Crash Bandicoot: The Huge Adventure

Crash Bandicoot: The Huge Adventure
North American box art
Developer(s)Vicarious Visions
Publisher(s)
Director(s)
  • Karthik Bala
  • Jesse Booth
  • Mike Meischeid
Producer(s)
  • Karthik Bala
  • Tobi Saulnier
  • Daniel Suarez
Designer(s)
  • Luis Barriga
  • Karthik Bala
Programmer(s)
  • Nate Trost
  • Robert Trevellyan
  • Alex Rybakov
  • Jesse Raymond
  • Chris Pruett
  • Jesse Booth
  • Viktor Kuzmin
Artist(s)
  • Steve Derrick
  • Theodore Bialek
  • Christopher Winters
  • Mei He
  • Jason Harlow
  • Carl Schell
  • Jim Powell
  • Wes Merritt
  • Jorge Diaz
  • Florian Freisleder
Composer(s)
  • Manfred Linzner
  • Todd Masten
SeriesCrash Bandicoot
Platform(s)Game Boy Advance
Release
  • NA: February 26, 2002
  • EU: March 15, 2002
Genre(s)Platform
Mode(s)Single-player

Crash Bandicoot: The Huge Adventure (released as Crash Bandicoot XS in Europe) is a 2002 platform game developed by Vicarious Visions and published by Universal Interactive for the Game Boy Advance. It is the seventh installment in the Crash Bandicoot video game series, the first Crash Bandicoot game not to be released on a PlayStation console, and the first Crash Bandicoot game to be released on a handheld console. The game's story centers on a plot to shrink the Earth by the main antagonist, Doctor Neo Cortex, through the use of a gigantic weapon named the "Planetary Minimizer". The protagonist of the story, Crash Bandicoot, must gather Crystals in order to power a device that will return the Earth to its proper size, defeating Doctor Cortex and his minions along the way.

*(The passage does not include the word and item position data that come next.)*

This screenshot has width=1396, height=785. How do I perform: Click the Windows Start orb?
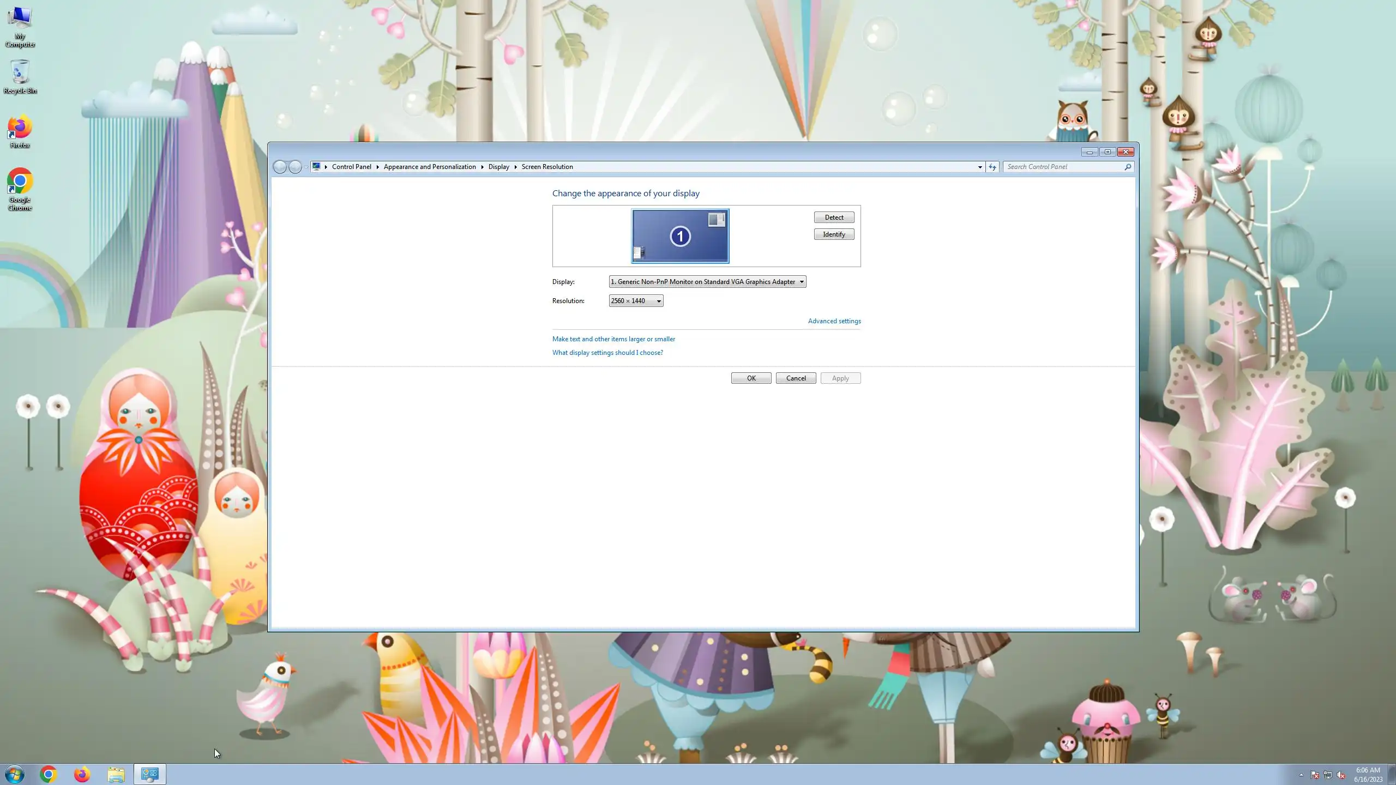15,774
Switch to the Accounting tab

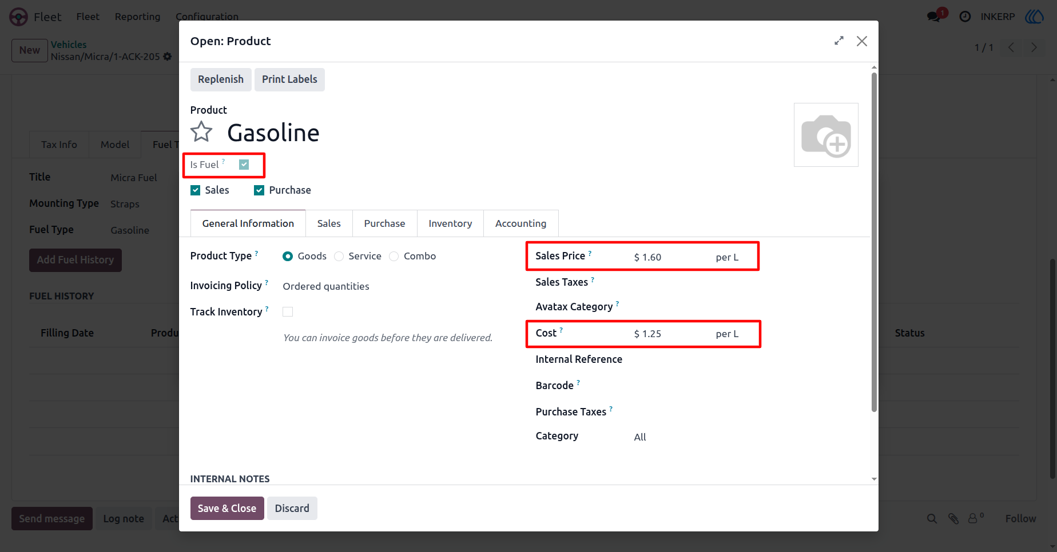click(x=520, y=223)
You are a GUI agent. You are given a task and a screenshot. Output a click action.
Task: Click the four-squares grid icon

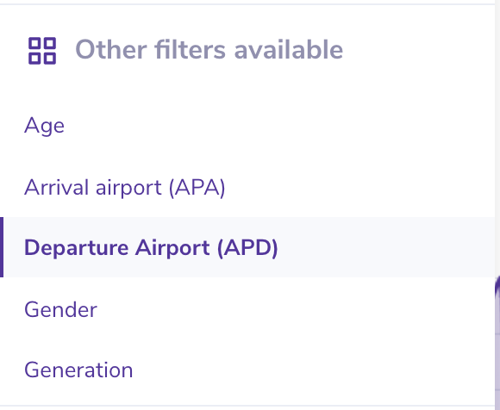click(x=42, y=51)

The game stemmed from an agreement between Universal Interactive Studios and Konami that enabled them to respectively produce and publish a Crash Bandicoot game for next-generation handheld game systems, ending the franchise's exclusivity to Sony-produced consoles. Critical reactions to Crash Bandicoot: The Huge Adventure were generally positive; the game was praised for its graphics and overall design, but critics noted the game's lack of innovation. A sequel, Crash Bandicoot 2: N-Tranced, was released in 2003.